_TASK DETAILS_. Rewrite the material below, replacing "column header" with "column heading" and leaving everything else unchanged.

Data records:
★ ★ ★ ★ ★ ★ ★
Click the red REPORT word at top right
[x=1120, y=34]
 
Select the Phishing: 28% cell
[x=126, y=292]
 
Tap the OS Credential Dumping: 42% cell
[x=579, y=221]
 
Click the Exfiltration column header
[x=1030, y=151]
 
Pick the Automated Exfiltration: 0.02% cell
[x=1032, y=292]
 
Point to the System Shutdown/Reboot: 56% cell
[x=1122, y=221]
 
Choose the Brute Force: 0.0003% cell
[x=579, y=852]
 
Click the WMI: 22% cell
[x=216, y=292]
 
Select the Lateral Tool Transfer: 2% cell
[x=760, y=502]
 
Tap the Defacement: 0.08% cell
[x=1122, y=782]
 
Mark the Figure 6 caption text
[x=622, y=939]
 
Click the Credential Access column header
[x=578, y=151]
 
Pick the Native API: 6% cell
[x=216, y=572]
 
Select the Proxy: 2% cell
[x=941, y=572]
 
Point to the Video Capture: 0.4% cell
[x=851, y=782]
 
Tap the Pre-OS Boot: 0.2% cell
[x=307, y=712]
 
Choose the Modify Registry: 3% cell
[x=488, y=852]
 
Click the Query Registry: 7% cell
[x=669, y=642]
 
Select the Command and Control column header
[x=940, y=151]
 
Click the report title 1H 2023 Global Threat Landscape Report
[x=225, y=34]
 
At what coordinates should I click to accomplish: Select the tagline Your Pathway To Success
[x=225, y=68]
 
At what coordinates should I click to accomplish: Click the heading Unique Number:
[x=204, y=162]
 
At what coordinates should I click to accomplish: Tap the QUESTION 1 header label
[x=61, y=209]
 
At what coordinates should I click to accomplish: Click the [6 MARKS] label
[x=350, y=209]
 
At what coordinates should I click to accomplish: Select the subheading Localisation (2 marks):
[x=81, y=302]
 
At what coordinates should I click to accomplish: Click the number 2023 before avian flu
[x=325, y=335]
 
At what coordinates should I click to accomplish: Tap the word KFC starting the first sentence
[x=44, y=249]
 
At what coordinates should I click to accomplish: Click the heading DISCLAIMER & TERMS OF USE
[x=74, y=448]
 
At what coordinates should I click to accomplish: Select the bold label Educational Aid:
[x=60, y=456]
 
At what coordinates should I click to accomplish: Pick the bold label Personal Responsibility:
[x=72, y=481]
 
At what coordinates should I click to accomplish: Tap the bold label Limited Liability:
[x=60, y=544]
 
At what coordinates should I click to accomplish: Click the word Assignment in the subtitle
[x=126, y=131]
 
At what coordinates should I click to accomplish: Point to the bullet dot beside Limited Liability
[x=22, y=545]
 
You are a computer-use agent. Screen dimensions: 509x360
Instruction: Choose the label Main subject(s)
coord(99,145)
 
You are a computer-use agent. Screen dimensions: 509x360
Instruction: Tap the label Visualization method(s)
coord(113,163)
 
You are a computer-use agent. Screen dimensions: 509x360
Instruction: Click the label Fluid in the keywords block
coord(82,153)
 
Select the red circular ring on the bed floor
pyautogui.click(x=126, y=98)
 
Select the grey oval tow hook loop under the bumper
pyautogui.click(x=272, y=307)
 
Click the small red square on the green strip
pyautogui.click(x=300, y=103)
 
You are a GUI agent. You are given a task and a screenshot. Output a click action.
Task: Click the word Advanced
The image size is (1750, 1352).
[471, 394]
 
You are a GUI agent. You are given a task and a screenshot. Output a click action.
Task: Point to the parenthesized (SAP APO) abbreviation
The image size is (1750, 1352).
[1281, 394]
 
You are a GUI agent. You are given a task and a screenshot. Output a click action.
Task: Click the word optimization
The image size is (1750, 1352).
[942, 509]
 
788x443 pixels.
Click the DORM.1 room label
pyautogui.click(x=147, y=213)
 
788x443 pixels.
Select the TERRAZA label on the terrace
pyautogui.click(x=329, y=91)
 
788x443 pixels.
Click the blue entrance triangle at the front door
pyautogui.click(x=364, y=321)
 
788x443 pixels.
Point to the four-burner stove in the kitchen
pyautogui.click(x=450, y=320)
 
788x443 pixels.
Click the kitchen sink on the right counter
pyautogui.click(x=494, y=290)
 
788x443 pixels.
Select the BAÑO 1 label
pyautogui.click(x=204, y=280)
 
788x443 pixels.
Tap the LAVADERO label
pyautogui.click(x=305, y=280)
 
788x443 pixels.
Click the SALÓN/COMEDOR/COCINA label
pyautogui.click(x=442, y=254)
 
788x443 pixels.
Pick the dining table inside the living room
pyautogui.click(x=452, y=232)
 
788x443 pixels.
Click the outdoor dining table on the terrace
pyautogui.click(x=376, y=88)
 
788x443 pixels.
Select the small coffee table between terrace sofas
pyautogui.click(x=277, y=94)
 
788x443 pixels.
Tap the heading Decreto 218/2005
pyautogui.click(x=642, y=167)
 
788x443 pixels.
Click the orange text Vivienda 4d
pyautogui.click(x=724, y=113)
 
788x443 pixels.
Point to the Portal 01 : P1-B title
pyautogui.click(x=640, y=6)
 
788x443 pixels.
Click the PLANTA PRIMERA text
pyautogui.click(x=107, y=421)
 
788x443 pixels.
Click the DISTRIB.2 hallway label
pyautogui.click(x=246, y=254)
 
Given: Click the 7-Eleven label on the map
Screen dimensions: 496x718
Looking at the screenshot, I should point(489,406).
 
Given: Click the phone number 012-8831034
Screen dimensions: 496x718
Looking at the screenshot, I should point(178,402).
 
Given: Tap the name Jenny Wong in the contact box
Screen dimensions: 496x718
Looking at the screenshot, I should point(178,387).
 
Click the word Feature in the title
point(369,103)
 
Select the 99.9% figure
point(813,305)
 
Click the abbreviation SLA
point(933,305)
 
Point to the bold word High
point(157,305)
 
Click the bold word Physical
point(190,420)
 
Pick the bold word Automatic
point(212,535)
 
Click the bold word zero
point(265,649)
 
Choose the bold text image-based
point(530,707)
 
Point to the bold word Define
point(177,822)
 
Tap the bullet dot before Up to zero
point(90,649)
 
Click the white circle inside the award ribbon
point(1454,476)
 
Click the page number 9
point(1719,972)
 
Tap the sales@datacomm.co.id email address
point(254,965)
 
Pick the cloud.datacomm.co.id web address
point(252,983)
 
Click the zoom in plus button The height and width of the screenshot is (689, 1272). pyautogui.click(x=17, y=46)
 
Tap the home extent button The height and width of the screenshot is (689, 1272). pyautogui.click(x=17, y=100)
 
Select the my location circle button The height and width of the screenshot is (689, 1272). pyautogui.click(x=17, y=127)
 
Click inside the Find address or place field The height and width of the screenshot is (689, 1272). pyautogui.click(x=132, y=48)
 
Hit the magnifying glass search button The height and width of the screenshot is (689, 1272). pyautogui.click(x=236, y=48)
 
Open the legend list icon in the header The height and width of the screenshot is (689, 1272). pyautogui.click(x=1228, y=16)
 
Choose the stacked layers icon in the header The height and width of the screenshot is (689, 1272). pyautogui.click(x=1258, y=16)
★ ★ ★ ★ ★ ★ ★
_ANSWER IN FULL_.
Click the red REPORT word at top right
[x=1120, y=34]
 
Select the Phishing: 28% cell
[x=126, y=292]
 
Tap the OS Credential Dumping: 42% cell
[x=579, y=221]
 
Click the Exfiltration column heading
[x=1030, y=151]
 
Pick the Automated Exfiltration: 0.02% cell
[x=1032, y=292]
 
Point to the System Shutdown/Reboot: 56% cell
[x=1122, y=221]
 
Choose the Brute Force: 0.0003% cell
[x=579, y=852]
 
Click the WMI: 22% cell
[x=216, y=292]
 
Select the Lateral Tool Transfer: 2% cell
[x=760, y=502]
 
Tap the Defacement: 0.08% cell
[x=1122, y=782]
 
Mark the Figure 6 caption text
[x=622, y=939]
 
Click the Credential Access column heading
[x=578, y=151]
 
Pick the Native API: 6% cell
[x=216, y=572]
 
Select the Proxy: 2% cell
[x=941, y=572]
 
Point to the Video Capture: 0.4% cell
[x=851, y=782]
 
Tap the Pre-OS Boot: 0.2% cell
[x=307, y=712]
 
Choose the Modify Registry: 3% cell
[x=488, y=852]
 
Click the Query Registry: 7% cell
[x=669, y=642]
 
Select the Command and Control column heading
[x=940, y=151]
 
Click the report title 1H 2023 Global Threat Landscape Report
[x=225, y=34]
 
At what coordinates should I click to accomplish: Select the tagline Your Pathway To Success
[x=225, y=68]
 
At what coordinates should I click to accomplish: Click the heading Unique Number:
[x=204, y=162]
 
At what coordinates should I click to accomplish: Tap the QUESTION 1 header label
[x=61, y=209]
 
At what coordinates should I click to accomplish: Click the [6 MARKS] label
[x=350, y=209]
 
At what coordinates should I click to accomplish: Select the subheading Localisation (2 marks):
[x=81, y=302]
 
At what coordinates should I click to accomplish: Click the number 2023 before avian flu
[x=325, y=335]
 
At what coordinates should I click to accomplish: Tap the word KFC starting the first sentence
[x=44, y=249]
 
At what coordinates should I click to accomplish: Click the heading DISCLAIMER & TERMS OF USE
[x=74, y=448]
 
At what coordinates should I click to accomplish: Select the bold label Educational Aid:
[x=60, y=456]
 
At what coordinates should I click to accomplish: Pick the bold label Personal Responsibility:
[x=72, y=481]
 
At what coordinates should I click to accomplish: Tap the bold label Limited Liability:
[x=60, y=544]
 
At what coordinates should I click to accomplish: Click the word Assignment in the subtitle
[x=126, y=131]
 
At what coordinates should I click to accomplish: Point to the bullet dot beside Limited Liability
[x=22, y=545]
 
You are a computer-use agent. Screen dimensions: 509x360
Instruction: Choose the label Main subject(s)
coord(99,145)
 
You are a computer-use agent. Screen dimensions: 509x360
Instruction: Tap the label Visualization method(s)
coord(113,163)
 
You are a computer-use agent. Screen dimensions: 509x360
Instruction: Click the label Fluid in the keywords block
coord(82,153)
 
Select the red circular ring on the bed floor
pyautogui.click(x=126, y=98)
 
Select the grey oval tow hook loop under the bumper
pyautogui.click(x=272, y=307)
 
Click the small red square on the green strip
pyautogui.click(x=300, y=103)
 
You are a GUI agent. You are given a task and a screenshot. Output a click action.
Task: Click the word Advanced
The image size is (1750, 1352).
[471, 394]
 
You are a GUI agent. You are given a task and a screenshot. Output a click action.
Task: Point to the parenthesized (SAP APO) abbreviation
The image size is (1750, 1352).
[1281, 394]
 
You are a GUI agent. You are given a task and a screenshot. Output a click action.
Task: Click the word optimization
The image size is (1750, 1352).
[942, 509]
 
788x443 pixels.
Click the DORM.1 room label
pyautogui.click(x=147, y=213)
 
788x443 pixels.
Select the TERRAZA label on the terrace
pyautogui.click(x=329, y=91)
 
788x443 pixels.
Click the blue entrance triangle at the front door
pyautogui.click(x=364, y=321)
 
788x443 pixels.
Point to the four-burner stove in the kitchen
pyautogui.click(x=450, y=320)
 
788x443 pixels.
Click the kitchen sink on the right counter
pyautogui.click(x=494, y=290)
 
788x443 pixels.
Select the BAÑO 1 label
pyautogui.click(x=204, y=280)
 
788x443 pixels.
Tap the LAVADERO label
pyautogui.click(x=305, y=280)
 
788x443 pixels.
Click the SALÓN/COMEDOR/COCINA label
pyautogui.click(x=442, y=254)
 
788x443 pixels.
Pick the dining table inside the living room
pyautogui.click(x=452, y=232)
 
788x443 pixels.
Click the outdoor dining table on the terrace
pyautogui.click(x=376, y=88)
 
788x443 pixels.
Select the small coffee table between terrace sofas
pyautogui.click(x=277, y=94)
 
788x443 pixels.
Tap the heading Decreto 218/2005
pyautogui.click(x=642, y=167)
 
788x443 pixels.
Click the orange text Vivienda 4d
pyautogui.click(x=724, y=113)
 
788x443 pixels.
Point to the Portal 01 : P1-B title
pyautogui.click(x=640, y=6)
 
788x443 pixels.
Click the PLANTA PRIMERA text
pyautogui.click(x=107, y=421)
 
788x443 pixels.
Click the DISTRIB.2 hallway label
pyautogui.click(x=246, y=254)
 
Given: Click the 7-Eleven label on the map
Screen dimensions: 496x718
Looking at the screenshot, I should point(489,406).
 
Given: Click the phone number 012-8831034
Screen dimensions: 496x718
Looking at the screenshot, I should point(178,402).
 
Given: Tap the name Jenny Wong in the contact box
Screen dimensions: 496x718
Looking at the screenshot, I should point(178,387).
 
Click the word Feature in the title
point(369,103)
 
Select the 99.9% figure
point(813,305)
 
Click the abbreviation SLA
point(933,305)
 
Point to the bold word High
point(157,305)
 
Click the bold word Physical
point(190,420)
 
Pick the bold word Automatic
point(212,535)
 
Click the bold word zero
point(265,649)
 
Choose the bold text image-based
point(530,707)
 
Point to the bold word Define
point(177,822)
 
Tap the bullet dot before Up to zero
point(90,649)
 
Click the white circle inside the award ribbon
point(1454,476)
 
Click the page number 9
point(1719,972)
 
Tap the sales@datacomm.co.id email address
point(254,965)
 
Pick the cloud.datacomm.co.id web address
point(252,983)
 
Click the zoom in plus button The height and width of the screenshot is (689, 1272). pyautogui.click(x=17, y=46)
 
Tap the home extent button The height and width of the screenshot is (689, 1272). pyautogui.click(x=17, y=100)
 
Select the my location circle button The height and width of the screenshot is (689, 1272). pyautogui.click(x=17, y=127)
 
Click inside the Find address or place field The height and width of the screenshot is (689, 1272). pyautogui.click(x=132, y=48)
 
Hit the magnifying glass search button The height and width of the screenshot is (689, 1272). pyautogui.click(x=236, y=48)
 
Open the legend list icon in the header The height and width of the screenshot is (689, 1272). pyautogui.click(x=1228, y=16)
 
Choose the stacked layers icon in the header The height and width of the screenshot is (689, 1272). pyautogui.click(x=1258, y=16)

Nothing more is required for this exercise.